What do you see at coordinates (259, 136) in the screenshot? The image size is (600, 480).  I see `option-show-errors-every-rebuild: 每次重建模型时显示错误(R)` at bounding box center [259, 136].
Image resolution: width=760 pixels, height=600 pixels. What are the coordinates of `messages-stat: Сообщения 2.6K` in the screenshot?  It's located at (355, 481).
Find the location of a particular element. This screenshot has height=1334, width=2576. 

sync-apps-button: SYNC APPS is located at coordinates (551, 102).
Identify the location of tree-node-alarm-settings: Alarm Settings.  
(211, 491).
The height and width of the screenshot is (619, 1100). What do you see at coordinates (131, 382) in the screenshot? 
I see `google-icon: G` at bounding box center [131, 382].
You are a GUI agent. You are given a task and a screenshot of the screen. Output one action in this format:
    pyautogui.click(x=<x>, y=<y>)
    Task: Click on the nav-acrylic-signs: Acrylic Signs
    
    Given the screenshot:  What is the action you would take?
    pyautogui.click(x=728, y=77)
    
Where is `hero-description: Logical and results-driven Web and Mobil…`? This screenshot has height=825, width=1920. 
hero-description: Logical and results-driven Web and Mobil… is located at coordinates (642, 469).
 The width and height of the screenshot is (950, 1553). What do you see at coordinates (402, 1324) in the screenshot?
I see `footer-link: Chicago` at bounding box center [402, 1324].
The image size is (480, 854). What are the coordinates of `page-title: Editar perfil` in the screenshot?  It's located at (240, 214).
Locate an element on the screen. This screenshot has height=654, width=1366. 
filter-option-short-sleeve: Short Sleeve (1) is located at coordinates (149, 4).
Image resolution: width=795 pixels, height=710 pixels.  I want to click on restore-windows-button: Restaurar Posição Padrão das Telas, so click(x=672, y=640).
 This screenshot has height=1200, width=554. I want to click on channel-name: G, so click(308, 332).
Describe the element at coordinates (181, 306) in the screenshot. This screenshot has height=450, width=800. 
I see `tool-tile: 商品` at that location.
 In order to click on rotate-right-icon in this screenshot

--------------------

_AIM OF THE TASK_
Reproduce the rows verbatim, starting at the line containing "Identify the location" and ending at the line containing "filter-option-short-sleeve: Short Sleeve", with both of those lines included.

_OUTPUT OF THE EXERCISE_
Identify the location of tree-node-alarm-settings: Alarm Settings.  
(211, 491).
The height and width of the screenshot is (619, 1100). What do you see at coordinates (131, 382) in the screenshot? 
I see `google-icon: G` at bounding box center [131, 382].
You are a GUI agent. You are given a task and a screenshot of the screen. Output one action in this format:
    pyautogui.click(x=<x>, y=<y>)
    Task: Click on the nav-acrylic-signs: Acrylic Signs
    
    Given the screenshot:  What is the action you would take?
    pyautogui.click(x=728, y=77)
    
Where is `hero-description: Logical and results-driven Web and Mobil…`? This screenshot has height=825, width=1920. 
hero-description: Logical and results-driven Web and Mobil… is located at coordinates (642, 469).
 The width and height of the screenshot is (950, 1553). What do you see at coordinates (402, 1324) in the screenshot?
I see `footer-link: Chicago` at bounding box center [402, 1324].
The image size is (480, 854). What are the coordinates of `page-title: Editar perfil` in the screenshot?  It's located at (240, 214).
Locate an element on the screen. This screenshot has height=654, width=1366. 
filter-option-short-sleeve: Short Sleeve (1) is located at coordinates (149, 4).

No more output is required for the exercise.